Heck has been integral to Cortana since its inception, but even before coming to Microsoft in 2009, he already had contributed to early research on CU personal assistants. While at SRI International in the 1990s, his tenure included some of the earliest work on deep-learning and deep-neural-network technology.

Heck was also part of an SRI team whose efforts laid the groundwork for the CALO AI project funded by the U.S. government’s Defense Advanced Research Projects Agency. The project aimed to build a new generation of cognitive assistants that could learn from experience and reason intelligently under ambiguous circumstances. Later roles at Nuance Communications and Yahoo! added expertise in research areas vital to contributing to making Cortana robust.

The Cortana notebook menu
The notebook menu for Cortana.

Not surprisingly, Heck’s perspectives extend to a distant horizon.
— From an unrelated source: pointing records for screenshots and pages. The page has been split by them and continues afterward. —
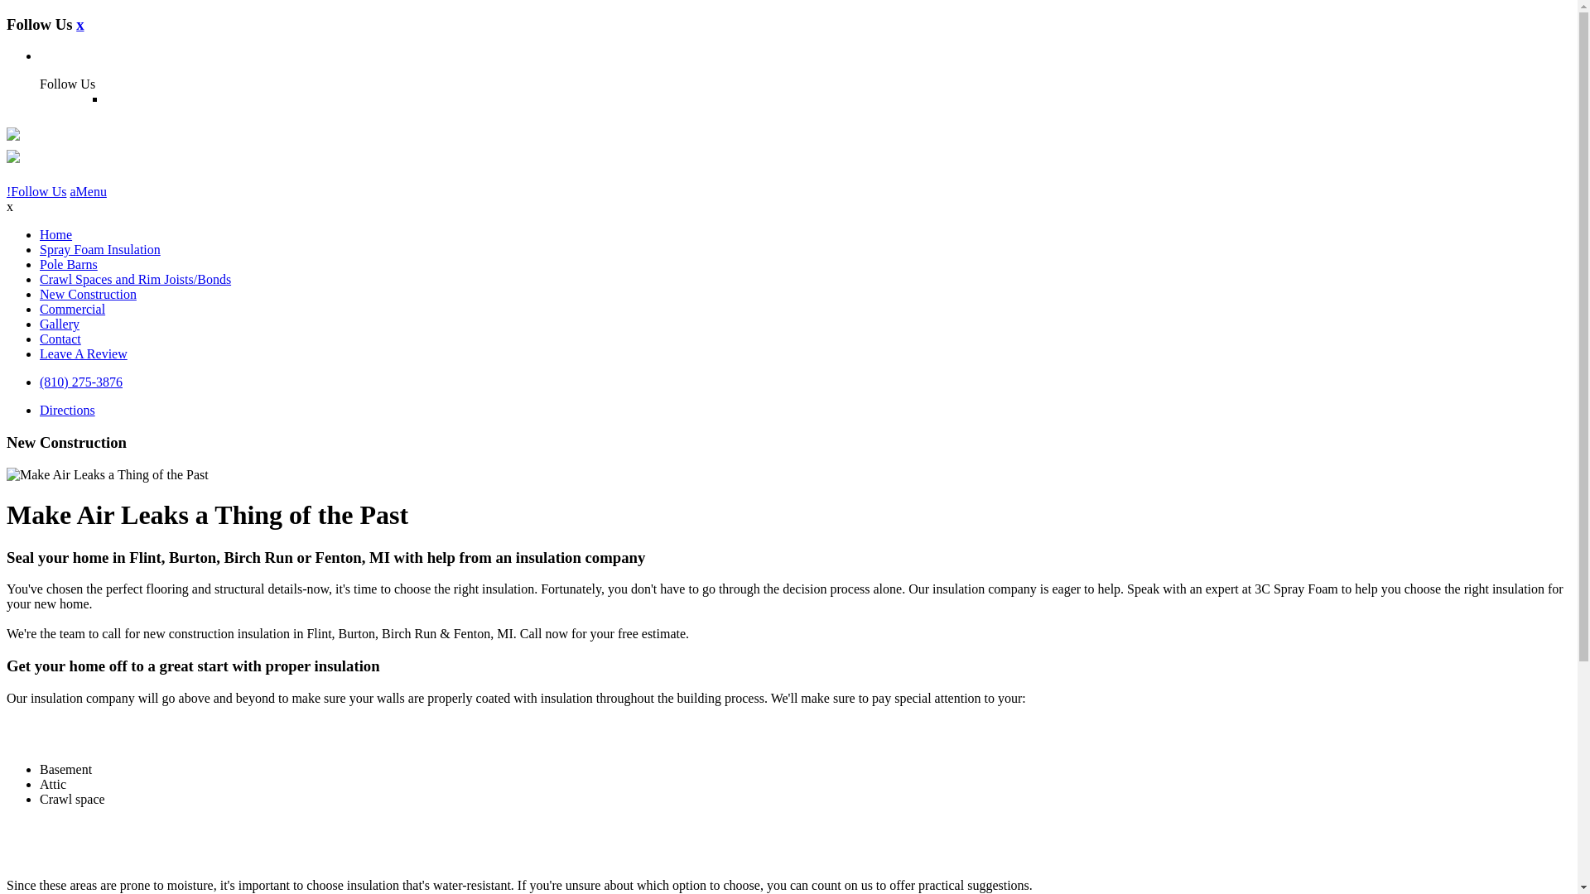 This screenshot has width=1590, height=894. Describe the element at coordinates (71, 309) in the screenshot. I see `'Commercial'` at that location.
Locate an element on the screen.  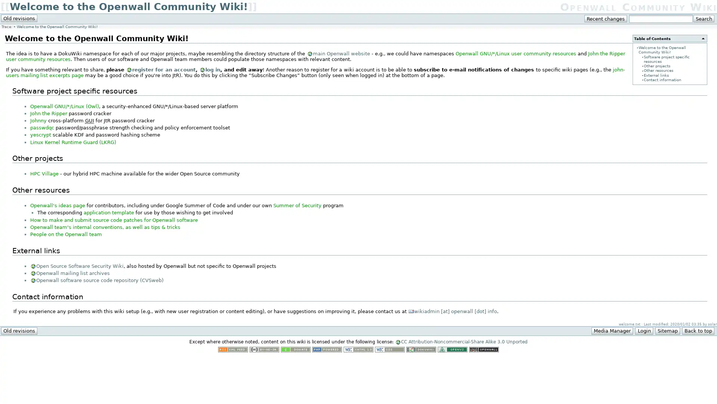
Back to top is located at coordinates (698, 330).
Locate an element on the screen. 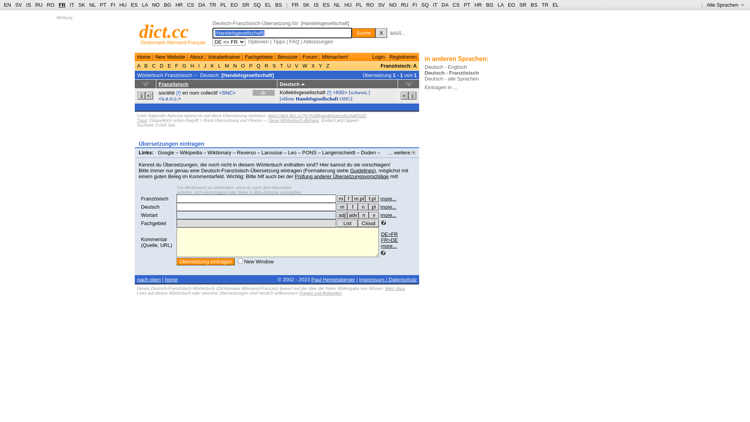 The image size is (750, 422). 'f' is located at coordinates (352, 206).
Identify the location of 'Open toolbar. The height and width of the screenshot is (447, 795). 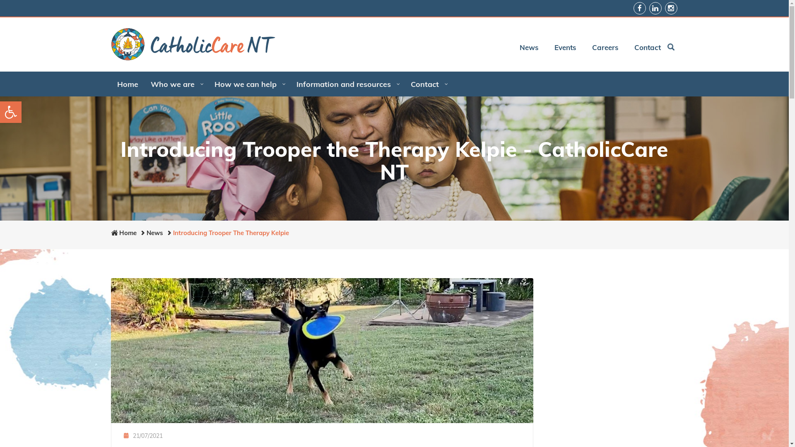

“I believe the personal-assistant technology that’s out there right now is comparable to the early days of search,” he says, “in the sense that we still need to grow the breadth of domains that digital personal assistants can cover. In the mid-’90s, before search, there was the Yahoo! directory. It organized information, it was popular, but as the web grew, the directory model became unwieldy. That’s where search came in, and now you can search for anything that’s on the web.”

He sees personal-assistant technology traveling along a similar trajectory. Current implementations target the most common functions, such as reminders and calendars, but as technology matures, the personal assistant has to extend to other domains so that users can get any information and conduct any transaction anytime and anywhere.

“Microsoft has intentionally built Cortana to scale out to all the different domains,” Heck says. “Having a long-term vision means we have a long-term architecture. The goal is to support all types of human interaction—whether it’s speech, text, or gestures—across domains of information and function and make it as easy as a natural conversation.”